TASK GOAL: Please write out each line of the records below word for word, leaving the pictures out.

EXTRACTED ENTRIES:
******
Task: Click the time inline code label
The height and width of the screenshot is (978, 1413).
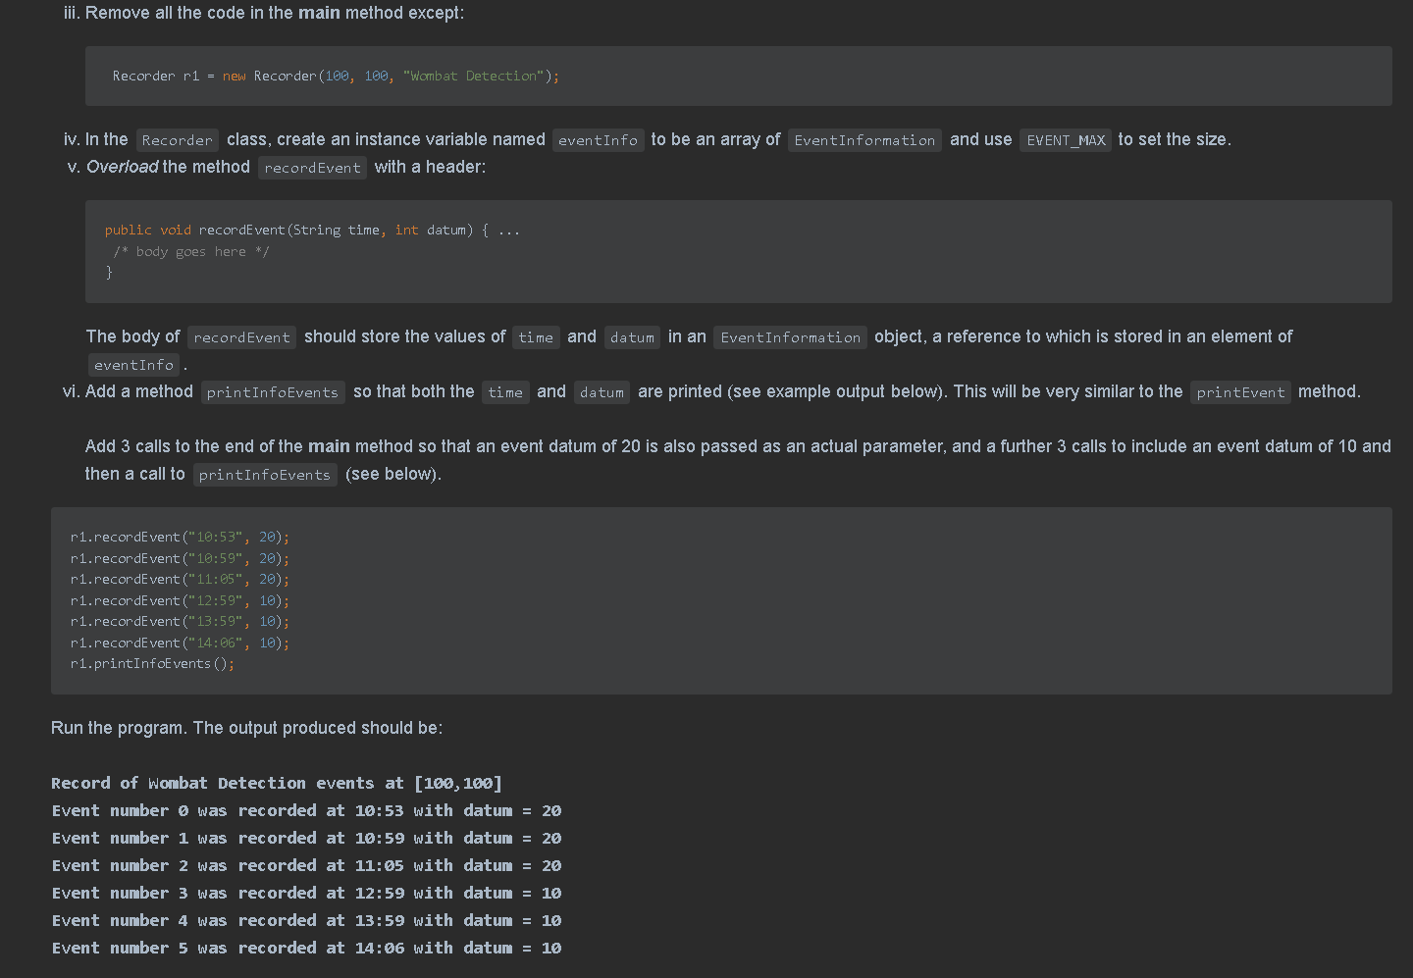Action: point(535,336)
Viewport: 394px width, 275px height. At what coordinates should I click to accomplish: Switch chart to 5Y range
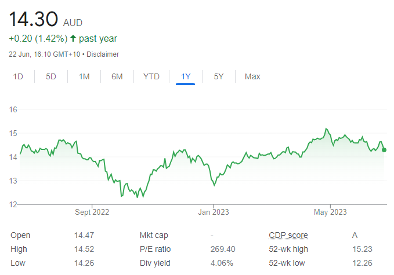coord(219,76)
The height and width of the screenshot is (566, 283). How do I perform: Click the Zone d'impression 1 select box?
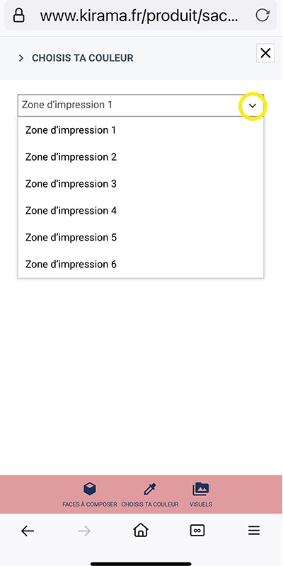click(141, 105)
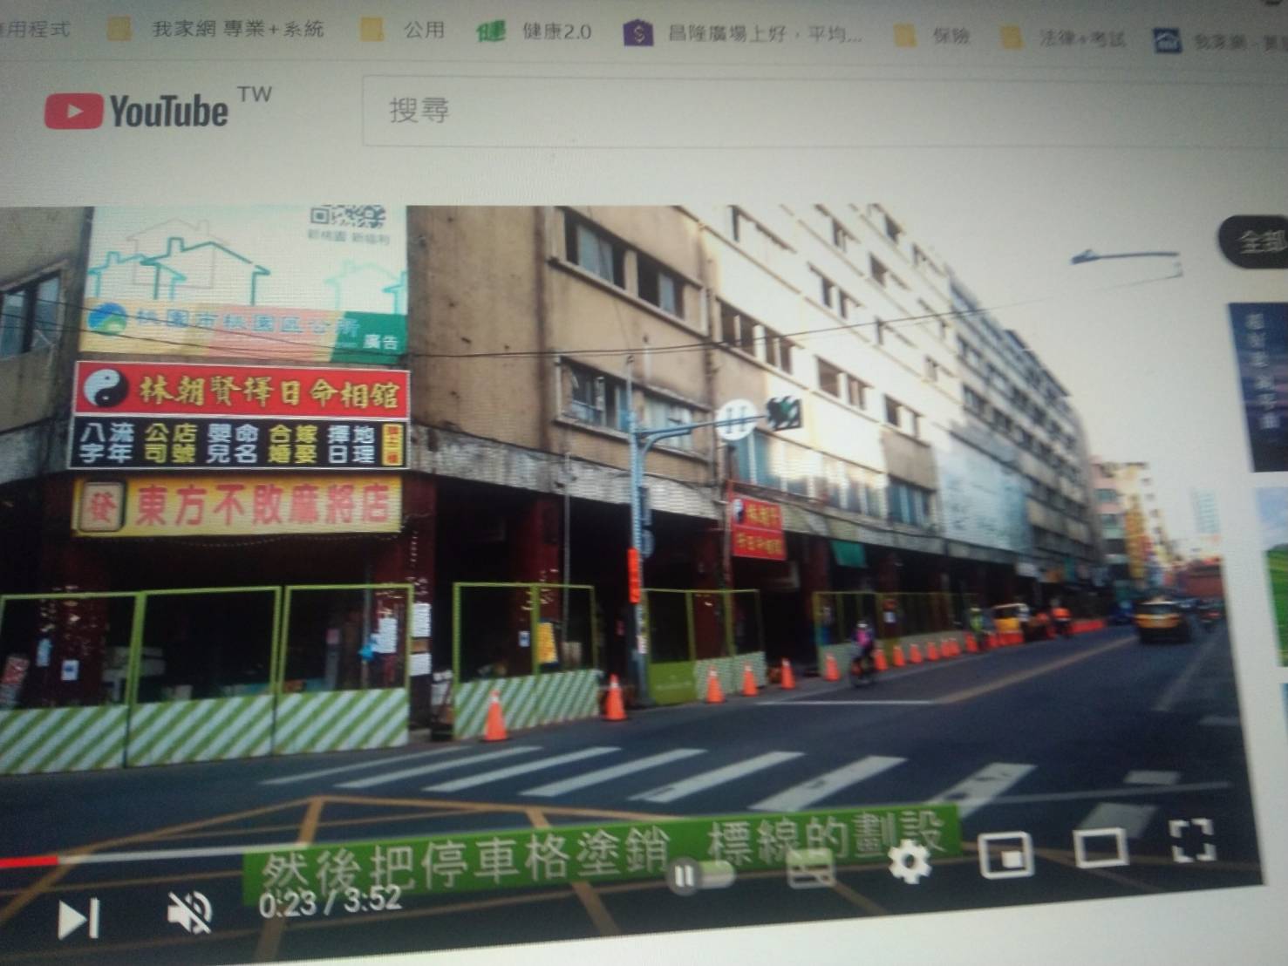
******
RESPONSE TO THE EXERCISE:
Task: Click the time inline code label
The height and width of the screenshot is (978, 1413).
Action: point(535,336)
Viewport: 394px width, 275px height. At what coordinates should I click to accomplish: Switch chart to 5Y range
coord(219,76)
The height and width of the screenshot is (566, 283). How do I perform: Click the Zone d'impression 1 select box?
click(141, 105)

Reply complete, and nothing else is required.